GIVEN PASSAGE ->
════════

If devices have to be connected to the Internet they should use IP (internet protocol). However, in a local network, such as in a home where it is being used to control the lighting and other aspects, non-IP methods can be used with IP only becoming important when the communications go through an Internet gateway to the outside world. However, some argue that it is better to give every device an IP address and run IP even in the home network; others say this makes it all too complex. The jury is still out on that one.

As to the network standard, Wi-Fi is an obvious choice, as it is probably in the home already linking computers, tablets and smartphones. It was once considered too cumbersome for IoT applications, but recent silicon devices and modules have removed some of those barriers. The addition of Bluetooth Low Energy – also known as Bluetooth Smart – to the Bluetooth portfolio has added to the case for using this technology in a home network; again because it is already there in phones and computers. This also makes it a good technology to link the home network to the Internet via a smartphone or computer.

Growing in popularity for home networks, and many believe this will become the most popular, is ZigBee. This is a mesh network and is low power and low cost. One of the nodes in the mesh would need to be a gateway to the wider Internet. For those who want every device to have an IP address, including the lights, 6LoWPAN may be the answer. This uses IPv6 and was created for the IoT. It is fairly new and it is not yet clear how popular it will become.

════════

DATA SEGMENT ->
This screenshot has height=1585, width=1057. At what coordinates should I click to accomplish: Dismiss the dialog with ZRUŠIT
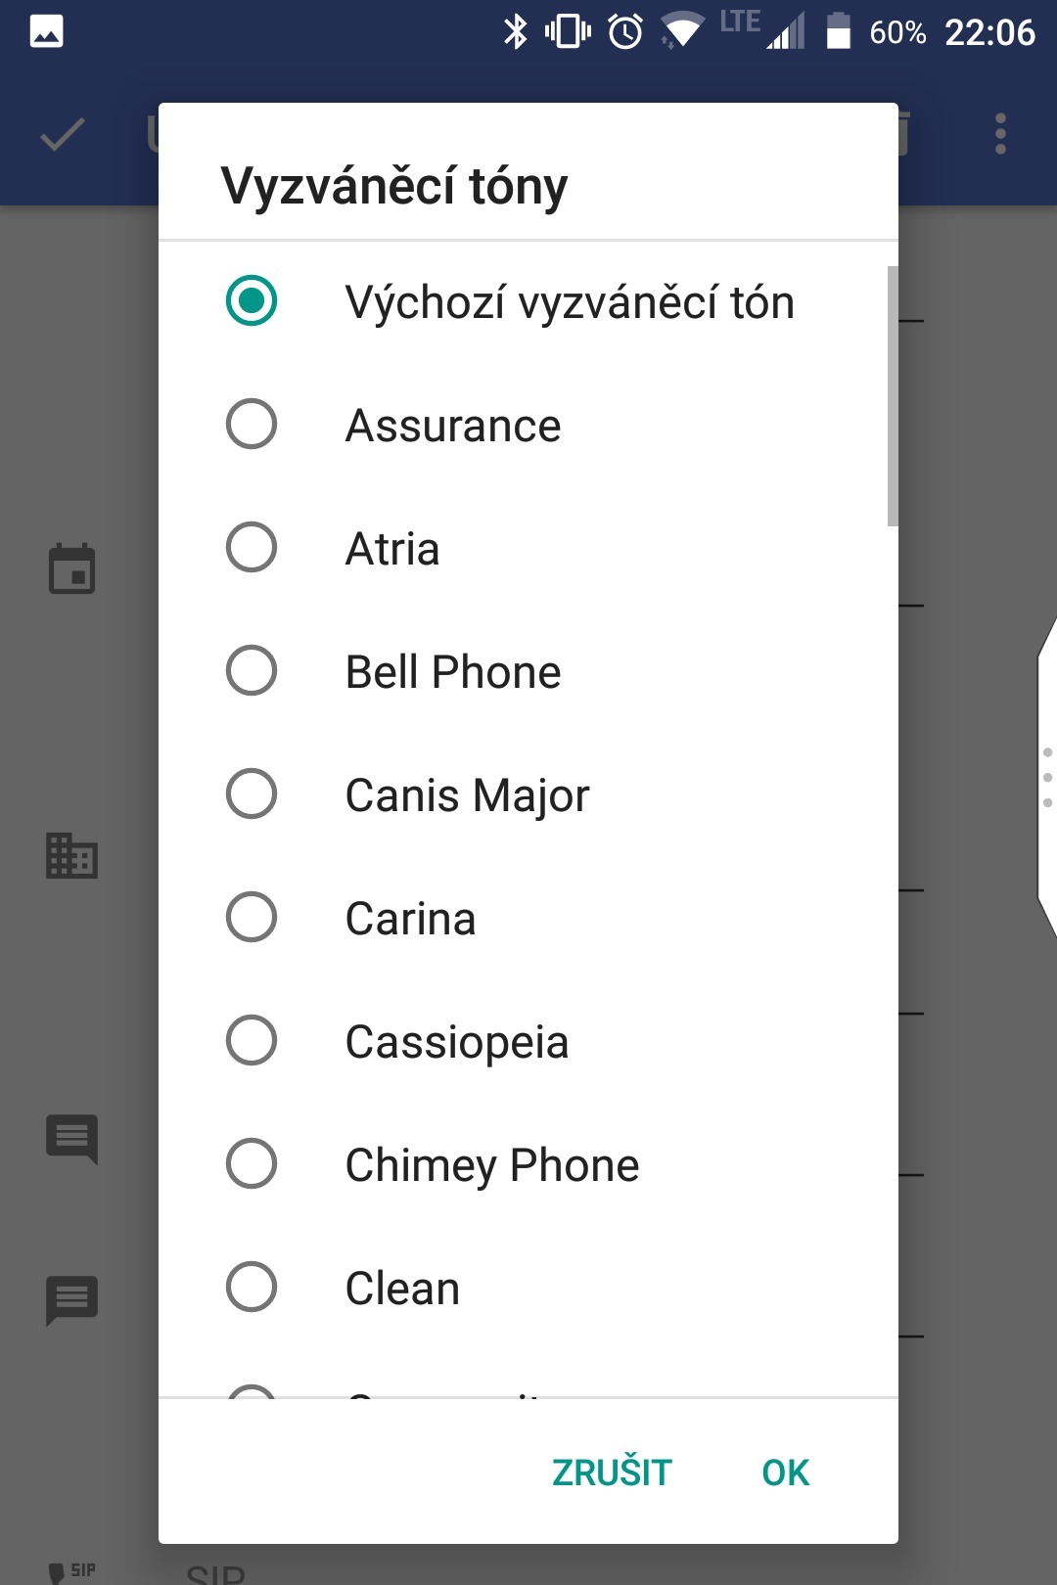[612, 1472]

════════

TASKS TO CARRY OUT ->
A. In the passage on home network protocols, start at "As to the network" and stop after "smartphone or computer.". Reproduce that span with "Wi-Fi" swapped for "WLAN".
B. According to the passage on home network protocols, what kind of network is ZigBee?
The listing has no connection to the passage on home network protocols.

EXERCISE SOLUTIONS ->
A.
As to the network standard, WLAN is an obvious choice, as it is probably in the home already linking computers, tablets and smartphones. It was once considered too cumbersome for IoT applications, but recent silicon devices and modules have removed some of those barriers. The addition of Bluetooth Low Energy – also known as Bluetooth Smart – to the Bluetooth portfolio has added to the case for using this technology in a home network; again because it is already there in phones and computers. This also makes it a good technology to link the home network to the Internet via a smartphone or computer.

B. ZigBee is a mesh network that is low power and low cost.